Opdracht: Schrijf elke regel opnieuw uit, zonder er een over te slaan, te beginnen bij de regel met "Tap the green" en verder tot en met de regel met "(x=431, y=181)". Tel daarbij 47 op bij elke coördinaat in de antwoorden.

Regels over de plaats van doelen
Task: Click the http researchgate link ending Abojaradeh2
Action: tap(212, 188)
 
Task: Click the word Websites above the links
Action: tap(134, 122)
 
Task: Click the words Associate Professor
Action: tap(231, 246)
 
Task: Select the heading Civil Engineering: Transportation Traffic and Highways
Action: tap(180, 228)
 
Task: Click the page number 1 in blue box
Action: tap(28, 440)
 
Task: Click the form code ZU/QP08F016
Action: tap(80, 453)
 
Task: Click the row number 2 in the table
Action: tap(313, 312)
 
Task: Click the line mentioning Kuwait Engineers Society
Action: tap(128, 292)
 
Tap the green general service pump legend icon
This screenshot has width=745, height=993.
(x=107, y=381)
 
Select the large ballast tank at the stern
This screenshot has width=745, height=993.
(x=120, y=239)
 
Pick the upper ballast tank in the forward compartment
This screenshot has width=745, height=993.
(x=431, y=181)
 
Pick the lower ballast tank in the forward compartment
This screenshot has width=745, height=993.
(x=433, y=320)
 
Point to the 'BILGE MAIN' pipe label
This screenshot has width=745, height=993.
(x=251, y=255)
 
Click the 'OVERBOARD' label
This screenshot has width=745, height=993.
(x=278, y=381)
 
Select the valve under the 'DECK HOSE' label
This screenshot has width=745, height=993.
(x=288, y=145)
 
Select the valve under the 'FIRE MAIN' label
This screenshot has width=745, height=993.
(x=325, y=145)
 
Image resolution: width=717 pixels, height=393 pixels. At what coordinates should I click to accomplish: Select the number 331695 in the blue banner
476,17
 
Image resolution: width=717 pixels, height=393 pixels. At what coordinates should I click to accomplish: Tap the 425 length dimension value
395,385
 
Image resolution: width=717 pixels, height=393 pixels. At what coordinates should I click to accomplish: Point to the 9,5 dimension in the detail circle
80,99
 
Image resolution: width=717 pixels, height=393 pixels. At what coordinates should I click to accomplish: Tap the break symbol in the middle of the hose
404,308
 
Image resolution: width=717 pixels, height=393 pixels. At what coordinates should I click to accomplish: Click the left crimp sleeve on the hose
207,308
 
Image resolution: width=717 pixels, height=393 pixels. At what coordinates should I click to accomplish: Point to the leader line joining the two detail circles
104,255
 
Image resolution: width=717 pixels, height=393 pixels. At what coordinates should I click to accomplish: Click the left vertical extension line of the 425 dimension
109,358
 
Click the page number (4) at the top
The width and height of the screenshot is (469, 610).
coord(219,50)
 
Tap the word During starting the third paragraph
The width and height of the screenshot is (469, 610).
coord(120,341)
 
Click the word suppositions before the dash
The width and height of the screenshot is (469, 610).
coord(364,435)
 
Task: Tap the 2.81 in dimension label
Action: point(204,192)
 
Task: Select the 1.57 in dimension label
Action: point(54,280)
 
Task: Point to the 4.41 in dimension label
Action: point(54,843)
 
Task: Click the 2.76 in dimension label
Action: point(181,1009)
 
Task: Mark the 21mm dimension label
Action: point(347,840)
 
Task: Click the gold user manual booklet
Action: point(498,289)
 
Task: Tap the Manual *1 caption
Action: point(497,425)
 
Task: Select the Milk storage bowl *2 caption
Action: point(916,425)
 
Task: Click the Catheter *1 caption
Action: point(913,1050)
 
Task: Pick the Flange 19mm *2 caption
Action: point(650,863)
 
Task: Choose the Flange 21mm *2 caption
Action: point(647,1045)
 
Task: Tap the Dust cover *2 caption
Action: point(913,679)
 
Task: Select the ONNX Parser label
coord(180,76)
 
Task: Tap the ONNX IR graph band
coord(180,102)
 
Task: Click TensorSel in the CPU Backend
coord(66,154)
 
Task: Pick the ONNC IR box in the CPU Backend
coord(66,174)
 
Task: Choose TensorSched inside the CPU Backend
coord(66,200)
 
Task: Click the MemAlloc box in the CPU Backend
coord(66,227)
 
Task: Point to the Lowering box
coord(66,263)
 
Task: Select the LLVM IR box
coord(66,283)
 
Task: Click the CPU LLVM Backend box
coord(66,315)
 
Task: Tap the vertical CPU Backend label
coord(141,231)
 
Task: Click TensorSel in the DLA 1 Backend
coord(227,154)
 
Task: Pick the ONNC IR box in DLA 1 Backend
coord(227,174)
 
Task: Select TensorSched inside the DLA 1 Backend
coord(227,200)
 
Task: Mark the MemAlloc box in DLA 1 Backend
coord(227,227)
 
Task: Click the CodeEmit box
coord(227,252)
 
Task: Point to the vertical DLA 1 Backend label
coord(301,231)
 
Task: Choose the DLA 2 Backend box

Uitwerking:
Tap the green general service pump legend icon
This screenshot has width=745, height=993.
(x=154, y=428)
 
Select the large ballast tank at the stern
This screenshot has width=745, height=993.
(x=167, y=286)
 
Pick the upper ballast tank in the forward compartment
This screenshot has width=745, height=993.
(x=478, y=228)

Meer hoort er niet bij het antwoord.